Continued from page 1

Published on May 31, 2007

Orozco started us off with little pressed rounds of grilled sweetbread, and we ordered a plate of empanaditas ($6) and the ensalada Alegría ($10) to split. The empanaditas are hearty snacks, four tender pastries dusted with cornmeal — they're both crusty and flaky — wrapped around a melting filling of spinach and queso blanco, the mild, salty, home-style cheese of Mexico. You drag these morsels through a bowl of sour cream and chipotle pepper dipping sauce for a marvelously layered snack loaded with soft creams and peppery peaks. Our green salad centered artichokes and hearts of palm (two of my favorite vegetables) on a bed of lettuce, tomato, red onion, red cabbage, and black olives in a vinegary dressing. Refreshing, but better-quality marinated olives and artichokes would have improved it.

We ordered the grouper criolla special ($24) and of course the arroz con pollo for dinner. Both were excellent representations of Latin home cooking — the moist fish fillet was infused with all the flavors of its rich, hearty sauce, a delightful blend of seafood stock, black pepper, tomato, garlic, and roasted red and yellow bell peppers that had been reduced to a velvety pool of utter deliciousness. Mildly flavored black beans and yellow rice came with it, and we inhaled a plate of yuca frita, fried crisp, salted, and served with a rather strange roasted corn mojo. (The oil may have started to turn rancid; we left the mojo almost untouched.)

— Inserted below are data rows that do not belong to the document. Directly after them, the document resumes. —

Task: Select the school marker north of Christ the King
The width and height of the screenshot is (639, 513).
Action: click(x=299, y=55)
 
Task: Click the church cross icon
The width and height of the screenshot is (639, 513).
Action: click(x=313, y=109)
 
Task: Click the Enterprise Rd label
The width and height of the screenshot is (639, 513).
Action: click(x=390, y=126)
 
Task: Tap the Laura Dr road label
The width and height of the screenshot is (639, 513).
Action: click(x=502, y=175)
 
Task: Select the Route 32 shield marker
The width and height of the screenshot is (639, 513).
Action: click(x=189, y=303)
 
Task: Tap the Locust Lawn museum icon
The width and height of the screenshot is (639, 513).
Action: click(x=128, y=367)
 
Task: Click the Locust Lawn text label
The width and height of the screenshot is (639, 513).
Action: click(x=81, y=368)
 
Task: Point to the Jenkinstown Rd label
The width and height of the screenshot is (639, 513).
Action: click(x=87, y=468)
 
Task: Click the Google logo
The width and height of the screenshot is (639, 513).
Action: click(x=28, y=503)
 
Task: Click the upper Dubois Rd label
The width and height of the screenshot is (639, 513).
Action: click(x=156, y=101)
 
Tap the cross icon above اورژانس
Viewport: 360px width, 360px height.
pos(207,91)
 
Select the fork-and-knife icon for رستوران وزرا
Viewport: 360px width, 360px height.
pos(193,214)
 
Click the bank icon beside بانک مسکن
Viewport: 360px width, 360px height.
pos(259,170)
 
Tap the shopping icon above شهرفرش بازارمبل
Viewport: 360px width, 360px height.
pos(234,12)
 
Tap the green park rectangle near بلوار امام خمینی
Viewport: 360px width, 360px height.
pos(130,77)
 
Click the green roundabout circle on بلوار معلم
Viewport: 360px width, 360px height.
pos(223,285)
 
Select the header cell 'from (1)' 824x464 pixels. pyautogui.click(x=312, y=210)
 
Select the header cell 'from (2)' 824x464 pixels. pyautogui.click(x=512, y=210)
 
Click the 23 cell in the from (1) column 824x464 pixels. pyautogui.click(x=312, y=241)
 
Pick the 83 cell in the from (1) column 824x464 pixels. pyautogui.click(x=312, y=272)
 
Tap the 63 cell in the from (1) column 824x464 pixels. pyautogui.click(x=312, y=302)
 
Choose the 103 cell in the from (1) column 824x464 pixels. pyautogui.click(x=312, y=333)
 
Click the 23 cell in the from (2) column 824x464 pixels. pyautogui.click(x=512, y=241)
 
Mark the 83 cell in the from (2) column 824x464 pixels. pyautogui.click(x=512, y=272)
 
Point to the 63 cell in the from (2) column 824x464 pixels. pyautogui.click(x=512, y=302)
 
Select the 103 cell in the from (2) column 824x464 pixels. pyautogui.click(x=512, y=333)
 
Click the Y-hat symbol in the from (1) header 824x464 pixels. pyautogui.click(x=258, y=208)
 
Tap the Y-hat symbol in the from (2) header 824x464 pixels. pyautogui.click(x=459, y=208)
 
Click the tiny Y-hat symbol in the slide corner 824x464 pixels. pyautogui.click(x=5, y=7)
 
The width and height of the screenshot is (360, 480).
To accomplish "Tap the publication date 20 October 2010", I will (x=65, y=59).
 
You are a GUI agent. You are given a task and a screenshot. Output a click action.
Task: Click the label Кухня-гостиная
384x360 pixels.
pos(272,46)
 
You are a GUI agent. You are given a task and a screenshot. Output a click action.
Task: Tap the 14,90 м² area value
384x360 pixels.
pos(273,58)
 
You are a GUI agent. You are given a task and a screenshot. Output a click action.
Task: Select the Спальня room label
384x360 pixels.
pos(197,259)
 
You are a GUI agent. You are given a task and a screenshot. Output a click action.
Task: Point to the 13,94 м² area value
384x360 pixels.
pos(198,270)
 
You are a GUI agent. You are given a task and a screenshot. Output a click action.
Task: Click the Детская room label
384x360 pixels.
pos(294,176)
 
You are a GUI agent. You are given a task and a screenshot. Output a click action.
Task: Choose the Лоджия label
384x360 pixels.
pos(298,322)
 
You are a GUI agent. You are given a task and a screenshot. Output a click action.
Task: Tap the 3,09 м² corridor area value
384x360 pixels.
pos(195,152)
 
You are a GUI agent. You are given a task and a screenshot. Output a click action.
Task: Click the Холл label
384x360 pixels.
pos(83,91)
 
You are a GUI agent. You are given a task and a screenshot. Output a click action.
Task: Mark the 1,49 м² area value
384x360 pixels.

Then my black pot of chicken and rice, practically heaving in its own steam, a great bargain and almost perfect. I shouldn't force a comparison burdened with all the weight of childhood nostalgia — what pot dish today could rival my first bite, the single swallow that opened my mouth and heart to a whole gigantic world outside the crib? But Alegría's arroz con pollo is good stuff. A little salty, maybe.

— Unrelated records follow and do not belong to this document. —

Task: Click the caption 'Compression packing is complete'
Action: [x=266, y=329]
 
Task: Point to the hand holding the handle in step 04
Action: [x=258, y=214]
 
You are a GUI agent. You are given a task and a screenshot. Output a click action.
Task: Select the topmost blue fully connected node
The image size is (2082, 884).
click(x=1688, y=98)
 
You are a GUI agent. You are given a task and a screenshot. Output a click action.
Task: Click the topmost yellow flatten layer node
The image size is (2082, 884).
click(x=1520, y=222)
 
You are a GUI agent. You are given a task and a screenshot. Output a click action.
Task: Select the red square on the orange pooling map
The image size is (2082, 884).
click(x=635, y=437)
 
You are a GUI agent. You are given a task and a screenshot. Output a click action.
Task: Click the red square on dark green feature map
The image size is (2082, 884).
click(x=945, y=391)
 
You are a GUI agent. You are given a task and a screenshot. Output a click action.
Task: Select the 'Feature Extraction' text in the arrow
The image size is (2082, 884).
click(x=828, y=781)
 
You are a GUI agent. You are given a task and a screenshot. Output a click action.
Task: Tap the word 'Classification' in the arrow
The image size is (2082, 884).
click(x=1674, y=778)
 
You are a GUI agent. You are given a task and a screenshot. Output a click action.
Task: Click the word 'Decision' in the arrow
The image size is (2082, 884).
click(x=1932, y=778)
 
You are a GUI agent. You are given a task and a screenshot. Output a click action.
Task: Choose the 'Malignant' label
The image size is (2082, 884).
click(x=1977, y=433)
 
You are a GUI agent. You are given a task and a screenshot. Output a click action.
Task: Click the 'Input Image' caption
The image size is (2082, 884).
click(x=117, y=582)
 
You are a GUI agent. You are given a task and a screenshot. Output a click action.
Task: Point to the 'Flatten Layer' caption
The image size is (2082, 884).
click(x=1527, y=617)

Ricardo's special bread pudding ($5) floats an island of custard layered with guava and raisins in a shallow bath of chipotle chocolate sauce. There's a scoop of homemade Colombian coffee ice cream alongside, and here was another blast of nostalgia — it tasted just like the coffee ice cream at the old Howard Johnson's (yes, HoJo's made fabulous ice cream, once upon a time). And thus, we ate up an entire textbook example of Latin America's great contribution to global cuisine and the three ingredients I hope I never have to live without: coffee, chocolate, and pepper.

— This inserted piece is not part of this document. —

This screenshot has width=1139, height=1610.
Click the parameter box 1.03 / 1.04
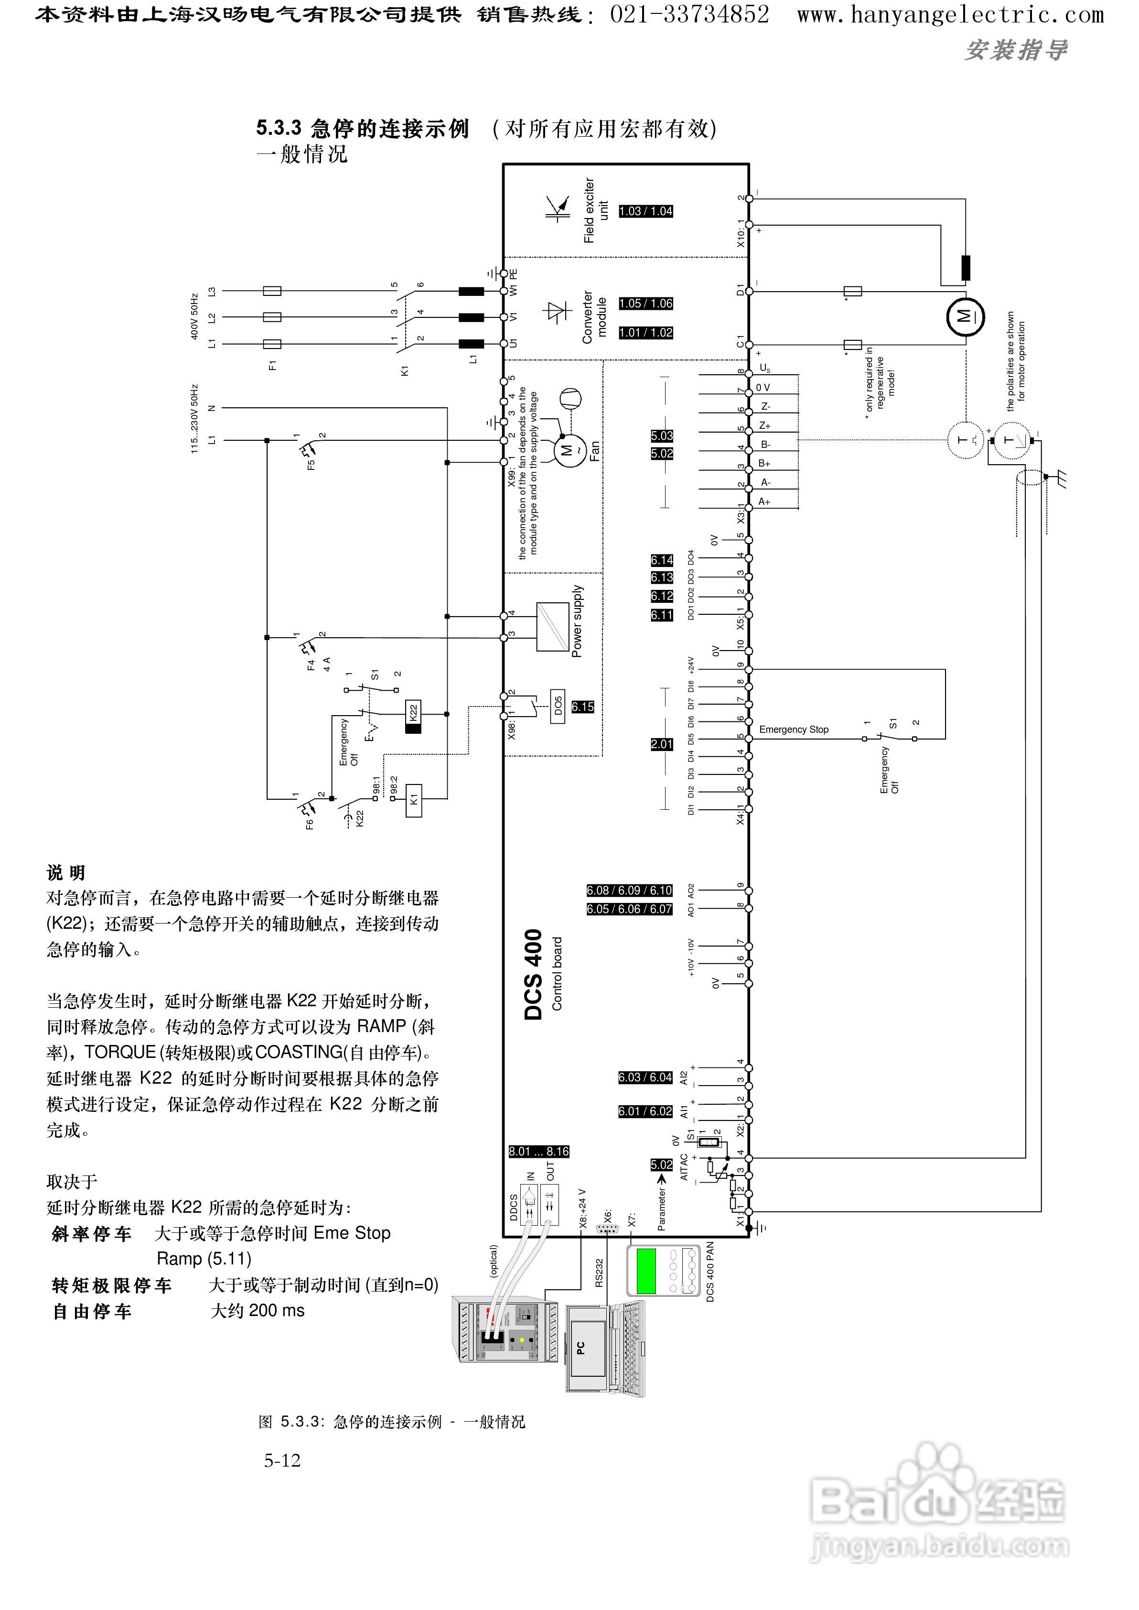click(x=645, y=211)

Our whole bill, sans sangria, came to $74. We could go back and have the roasted Sinaloa chicken at lunch, if we wanted, for a mere $9, a shredded skirt steak for $8, or a trio of grilled chicken, steak, and roast beef sandwiches with a salty pile of sweet potato fries. And for those last few nights before payday, Alegría's generous early-bird menu offers a choice of four appetizers, seven entrées, and two desserts. Start with Prince Edward Island mussels in spicy tomato broth or Ricardo's Mexican-marinated chicken wings, follow with Sinaloa-style chicken ($15.95), grilled skirt steak ($17.95), or pan-fried fish of the day ($16.95), then make a happy ending of bread pudding or tres leches to be out in time for your 7:30 show. Almost makes you want to move to the wilds of West Delray, doesn't it? Now, if only somebody'd open a kava bar and an indie cinema in the same strip mall, we'd be totally hooked up.